Before being pulled up in the Champion Chase the previous year and having a wind op after finishing third in the Tingle Creek in December, Shishkin had never lost a fences race.
Nicky Henderson conceded Shishkin was never truly in conflict yet was satisfied with the manner in which he got done and is as of now looking forward to Aintree.
The trainer said: “He wasn’t really travelling like you hoped he would have been, even early on he just didn’t look as though he was that happy about it. He’s done really well to finish where he has – maybe I should have listened to all those people who said go three and a quarter miles, as he looked as though he wants it!
“He was going markedly left and that’s not like him. His last run was at Ascot and if you go left around there you end up in Windsor Castle, so he was fine there.
“He never looked comfortable, but look where he’s finished and how he’s finished. He’s finished really strong. He did make one bad mistake coming down the hill. He got back into it though, so he’s determined if nothing else. They’ve done very well to finish second.”
Henderson pinpointed the Betway Bowl over three miles at Aintree next month as Shishkin’s next target, and added: “You could say it came too soon after Ascot as it was a bit of a rush, but I certainly want to run him in four weeks’ time. Going over three miles in the Bowl is the obvious thing. At least it’s left-handed!
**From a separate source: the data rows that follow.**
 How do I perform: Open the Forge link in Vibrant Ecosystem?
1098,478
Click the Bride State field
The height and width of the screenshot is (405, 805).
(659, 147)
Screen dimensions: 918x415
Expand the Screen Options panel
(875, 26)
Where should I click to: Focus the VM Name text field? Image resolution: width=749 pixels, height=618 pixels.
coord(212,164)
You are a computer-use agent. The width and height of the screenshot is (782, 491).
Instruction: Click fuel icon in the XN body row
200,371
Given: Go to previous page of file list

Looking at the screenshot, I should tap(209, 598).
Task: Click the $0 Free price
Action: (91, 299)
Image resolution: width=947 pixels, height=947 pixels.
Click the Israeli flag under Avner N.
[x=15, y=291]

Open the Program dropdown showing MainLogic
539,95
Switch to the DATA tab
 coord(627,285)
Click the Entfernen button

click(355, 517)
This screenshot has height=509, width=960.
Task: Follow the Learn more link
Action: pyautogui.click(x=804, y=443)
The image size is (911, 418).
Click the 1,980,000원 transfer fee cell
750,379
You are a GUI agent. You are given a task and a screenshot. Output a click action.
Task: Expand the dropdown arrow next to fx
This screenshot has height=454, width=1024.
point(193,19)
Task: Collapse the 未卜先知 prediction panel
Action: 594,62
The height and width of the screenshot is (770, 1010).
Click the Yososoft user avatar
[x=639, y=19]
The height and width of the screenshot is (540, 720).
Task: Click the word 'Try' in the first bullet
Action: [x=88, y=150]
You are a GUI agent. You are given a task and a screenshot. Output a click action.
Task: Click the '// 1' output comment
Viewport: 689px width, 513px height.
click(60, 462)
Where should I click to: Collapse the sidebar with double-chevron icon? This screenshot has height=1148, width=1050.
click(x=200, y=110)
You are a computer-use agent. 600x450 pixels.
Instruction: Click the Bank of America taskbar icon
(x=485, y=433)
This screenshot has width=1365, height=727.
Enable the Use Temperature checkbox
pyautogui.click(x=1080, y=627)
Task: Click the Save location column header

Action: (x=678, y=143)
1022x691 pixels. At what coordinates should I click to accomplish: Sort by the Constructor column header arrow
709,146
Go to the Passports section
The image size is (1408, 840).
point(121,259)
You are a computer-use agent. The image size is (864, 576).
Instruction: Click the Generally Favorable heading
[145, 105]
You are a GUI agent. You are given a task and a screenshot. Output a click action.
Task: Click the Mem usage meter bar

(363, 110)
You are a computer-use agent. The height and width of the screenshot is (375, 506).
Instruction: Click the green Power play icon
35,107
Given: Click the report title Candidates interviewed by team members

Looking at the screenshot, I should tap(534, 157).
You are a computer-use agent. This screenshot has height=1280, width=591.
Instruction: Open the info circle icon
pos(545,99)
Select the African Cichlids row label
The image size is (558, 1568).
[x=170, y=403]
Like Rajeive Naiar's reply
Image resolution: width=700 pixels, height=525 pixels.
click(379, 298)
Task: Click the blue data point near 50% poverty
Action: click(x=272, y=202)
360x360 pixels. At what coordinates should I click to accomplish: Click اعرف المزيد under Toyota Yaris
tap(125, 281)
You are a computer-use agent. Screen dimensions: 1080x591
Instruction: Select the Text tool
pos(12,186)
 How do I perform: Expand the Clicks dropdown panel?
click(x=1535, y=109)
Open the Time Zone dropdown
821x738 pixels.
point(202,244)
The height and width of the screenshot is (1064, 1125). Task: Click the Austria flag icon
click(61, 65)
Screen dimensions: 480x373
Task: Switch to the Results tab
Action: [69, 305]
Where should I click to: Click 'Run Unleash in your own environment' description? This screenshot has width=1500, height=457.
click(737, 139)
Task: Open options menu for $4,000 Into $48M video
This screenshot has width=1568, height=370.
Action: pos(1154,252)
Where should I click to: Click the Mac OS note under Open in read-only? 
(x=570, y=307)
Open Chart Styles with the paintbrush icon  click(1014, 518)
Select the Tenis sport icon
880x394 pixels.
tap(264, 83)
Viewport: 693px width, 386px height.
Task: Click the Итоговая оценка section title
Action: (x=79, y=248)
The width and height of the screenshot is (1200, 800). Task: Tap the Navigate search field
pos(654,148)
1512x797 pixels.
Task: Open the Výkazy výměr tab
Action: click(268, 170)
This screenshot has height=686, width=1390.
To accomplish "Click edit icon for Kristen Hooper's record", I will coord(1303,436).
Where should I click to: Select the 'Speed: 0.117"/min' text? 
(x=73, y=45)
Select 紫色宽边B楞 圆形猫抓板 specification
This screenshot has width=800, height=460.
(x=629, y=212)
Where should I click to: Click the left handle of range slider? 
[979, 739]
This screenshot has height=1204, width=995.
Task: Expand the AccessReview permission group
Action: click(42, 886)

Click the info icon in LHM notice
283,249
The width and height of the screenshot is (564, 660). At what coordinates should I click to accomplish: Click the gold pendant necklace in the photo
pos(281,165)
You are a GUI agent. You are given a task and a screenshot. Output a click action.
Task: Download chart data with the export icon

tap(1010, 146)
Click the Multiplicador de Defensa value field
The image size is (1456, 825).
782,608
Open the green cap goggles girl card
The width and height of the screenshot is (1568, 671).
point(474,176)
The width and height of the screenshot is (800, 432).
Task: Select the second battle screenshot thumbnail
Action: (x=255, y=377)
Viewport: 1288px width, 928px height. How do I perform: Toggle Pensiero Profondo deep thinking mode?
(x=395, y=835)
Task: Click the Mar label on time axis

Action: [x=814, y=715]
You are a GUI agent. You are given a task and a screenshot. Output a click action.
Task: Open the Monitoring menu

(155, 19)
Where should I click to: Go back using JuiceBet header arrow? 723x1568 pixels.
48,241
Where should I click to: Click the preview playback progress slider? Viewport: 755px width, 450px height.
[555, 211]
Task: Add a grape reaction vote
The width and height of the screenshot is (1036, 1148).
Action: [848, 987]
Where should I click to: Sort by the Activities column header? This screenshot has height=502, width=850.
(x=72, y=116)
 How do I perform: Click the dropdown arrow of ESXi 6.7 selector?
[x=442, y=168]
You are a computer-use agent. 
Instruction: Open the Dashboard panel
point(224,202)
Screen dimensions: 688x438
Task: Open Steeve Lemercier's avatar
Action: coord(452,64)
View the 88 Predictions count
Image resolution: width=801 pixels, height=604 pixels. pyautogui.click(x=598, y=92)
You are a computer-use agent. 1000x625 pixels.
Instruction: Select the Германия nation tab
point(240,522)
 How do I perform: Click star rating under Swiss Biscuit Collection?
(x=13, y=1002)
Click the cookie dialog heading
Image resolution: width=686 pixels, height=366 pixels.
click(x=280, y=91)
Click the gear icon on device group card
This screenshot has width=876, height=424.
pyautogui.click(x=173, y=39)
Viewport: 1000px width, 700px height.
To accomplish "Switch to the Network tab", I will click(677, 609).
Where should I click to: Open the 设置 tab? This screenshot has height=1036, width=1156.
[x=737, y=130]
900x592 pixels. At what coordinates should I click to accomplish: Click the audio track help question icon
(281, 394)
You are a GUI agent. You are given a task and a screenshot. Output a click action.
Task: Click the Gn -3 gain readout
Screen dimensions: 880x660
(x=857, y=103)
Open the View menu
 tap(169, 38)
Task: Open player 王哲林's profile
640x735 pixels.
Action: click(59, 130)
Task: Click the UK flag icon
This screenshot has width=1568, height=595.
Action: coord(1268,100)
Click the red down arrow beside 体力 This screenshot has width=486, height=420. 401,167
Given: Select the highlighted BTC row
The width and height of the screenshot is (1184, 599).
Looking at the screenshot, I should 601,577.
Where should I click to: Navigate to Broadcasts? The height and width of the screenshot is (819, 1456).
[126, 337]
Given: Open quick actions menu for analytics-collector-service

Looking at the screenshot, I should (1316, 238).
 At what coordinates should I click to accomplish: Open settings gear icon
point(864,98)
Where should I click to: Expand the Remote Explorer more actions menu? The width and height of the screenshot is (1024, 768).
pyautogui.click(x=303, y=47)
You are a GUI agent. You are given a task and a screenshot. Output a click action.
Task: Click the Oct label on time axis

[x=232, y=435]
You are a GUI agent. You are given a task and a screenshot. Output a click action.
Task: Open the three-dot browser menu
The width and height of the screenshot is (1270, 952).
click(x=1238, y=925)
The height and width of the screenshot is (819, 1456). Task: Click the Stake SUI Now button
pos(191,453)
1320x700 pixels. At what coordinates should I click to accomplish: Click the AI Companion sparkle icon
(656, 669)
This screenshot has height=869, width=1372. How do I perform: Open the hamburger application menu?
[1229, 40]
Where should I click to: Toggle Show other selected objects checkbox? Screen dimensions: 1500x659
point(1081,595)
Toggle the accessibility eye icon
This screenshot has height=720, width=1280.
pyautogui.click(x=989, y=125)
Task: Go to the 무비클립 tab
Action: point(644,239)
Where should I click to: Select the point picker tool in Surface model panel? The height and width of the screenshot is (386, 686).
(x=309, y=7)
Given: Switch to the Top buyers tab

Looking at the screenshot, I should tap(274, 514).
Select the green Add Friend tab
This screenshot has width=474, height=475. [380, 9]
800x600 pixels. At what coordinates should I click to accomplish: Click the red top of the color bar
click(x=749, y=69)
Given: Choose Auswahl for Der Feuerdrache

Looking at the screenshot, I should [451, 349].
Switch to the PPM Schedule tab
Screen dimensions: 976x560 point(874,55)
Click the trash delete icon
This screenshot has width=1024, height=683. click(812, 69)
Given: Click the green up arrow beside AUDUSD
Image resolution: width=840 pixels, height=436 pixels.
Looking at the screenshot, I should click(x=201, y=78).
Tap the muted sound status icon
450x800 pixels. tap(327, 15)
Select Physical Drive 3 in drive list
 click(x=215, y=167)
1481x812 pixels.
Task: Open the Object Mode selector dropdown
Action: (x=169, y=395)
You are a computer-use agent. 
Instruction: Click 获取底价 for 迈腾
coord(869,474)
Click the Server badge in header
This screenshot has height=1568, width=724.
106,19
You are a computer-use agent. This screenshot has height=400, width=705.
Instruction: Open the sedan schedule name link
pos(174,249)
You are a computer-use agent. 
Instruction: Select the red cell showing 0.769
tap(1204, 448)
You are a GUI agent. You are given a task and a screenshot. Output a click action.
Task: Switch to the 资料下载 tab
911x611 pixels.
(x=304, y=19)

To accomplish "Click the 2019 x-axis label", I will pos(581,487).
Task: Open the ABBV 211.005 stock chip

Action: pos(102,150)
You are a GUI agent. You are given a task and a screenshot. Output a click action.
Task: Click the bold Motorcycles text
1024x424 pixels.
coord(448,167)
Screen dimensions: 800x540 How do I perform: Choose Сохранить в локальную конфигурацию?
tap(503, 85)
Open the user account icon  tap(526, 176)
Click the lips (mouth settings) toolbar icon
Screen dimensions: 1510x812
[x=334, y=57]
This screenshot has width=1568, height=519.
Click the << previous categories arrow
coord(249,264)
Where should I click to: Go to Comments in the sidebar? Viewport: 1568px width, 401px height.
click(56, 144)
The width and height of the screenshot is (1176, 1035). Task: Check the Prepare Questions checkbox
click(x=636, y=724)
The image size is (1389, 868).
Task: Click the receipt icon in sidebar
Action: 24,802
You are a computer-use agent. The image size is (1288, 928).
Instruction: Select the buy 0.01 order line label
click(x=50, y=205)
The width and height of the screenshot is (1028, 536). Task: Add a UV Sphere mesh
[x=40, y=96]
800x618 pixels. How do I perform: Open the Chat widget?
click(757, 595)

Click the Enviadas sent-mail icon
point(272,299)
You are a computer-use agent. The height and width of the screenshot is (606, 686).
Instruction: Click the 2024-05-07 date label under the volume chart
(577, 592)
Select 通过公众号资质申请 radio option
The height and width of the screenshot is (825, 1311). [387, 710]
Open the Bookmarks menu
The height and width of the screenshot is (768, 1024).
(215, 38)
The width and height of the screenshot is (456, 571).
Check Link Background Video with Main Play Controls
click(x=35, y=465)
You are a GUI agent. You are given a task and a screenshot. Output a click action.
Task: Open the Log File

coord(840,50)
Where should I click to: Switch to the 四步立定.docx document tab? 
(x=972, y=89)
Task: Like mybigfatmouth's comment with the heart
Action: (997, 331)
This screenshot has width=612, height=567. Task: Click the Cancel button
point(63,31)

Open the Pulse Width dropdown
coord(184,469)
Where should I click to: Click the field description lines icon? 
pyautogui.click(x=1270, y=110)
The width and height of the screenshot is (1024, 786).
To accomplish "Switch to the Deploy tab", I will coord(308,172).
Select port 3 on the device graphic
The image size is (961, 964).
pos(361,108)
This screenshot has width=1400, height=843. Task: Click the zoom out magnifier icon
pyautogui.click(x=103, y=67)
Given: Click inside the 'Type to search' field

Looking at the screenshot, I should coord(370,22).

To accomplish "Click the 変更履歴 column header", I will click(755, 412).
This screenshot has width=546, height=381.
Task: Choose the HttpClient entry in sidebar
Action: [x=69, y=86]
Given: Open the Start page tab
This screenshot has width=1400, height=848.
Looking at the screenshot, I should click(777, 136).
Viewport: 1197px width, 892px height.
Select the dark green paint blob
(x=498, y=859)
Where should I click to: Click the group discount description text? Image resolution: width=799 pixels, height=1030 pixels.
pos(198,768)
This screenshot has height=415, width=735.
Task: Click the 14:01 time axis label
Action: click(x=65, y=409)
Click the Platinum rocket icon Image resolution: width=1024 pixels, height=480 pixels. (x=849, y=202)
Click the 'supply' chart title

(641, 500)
“We’ve got to sort out why he was going left-handed. It’s not like him to do that. He schooled on Monday and you’ve never seen a horse jump five fences straighter, quicker and more narrow. I’ve no excuses but it was unlike him to do that.
“He’s back and he’s all right and he’s finished his race really well, which was the encouraging thing. If he was going backwards you’d be very worried but he was flying home and he wanted to finish his race. We’ll take him to pieces and tighten a few bolts and then we’ll go to Aintree and look forward to him.”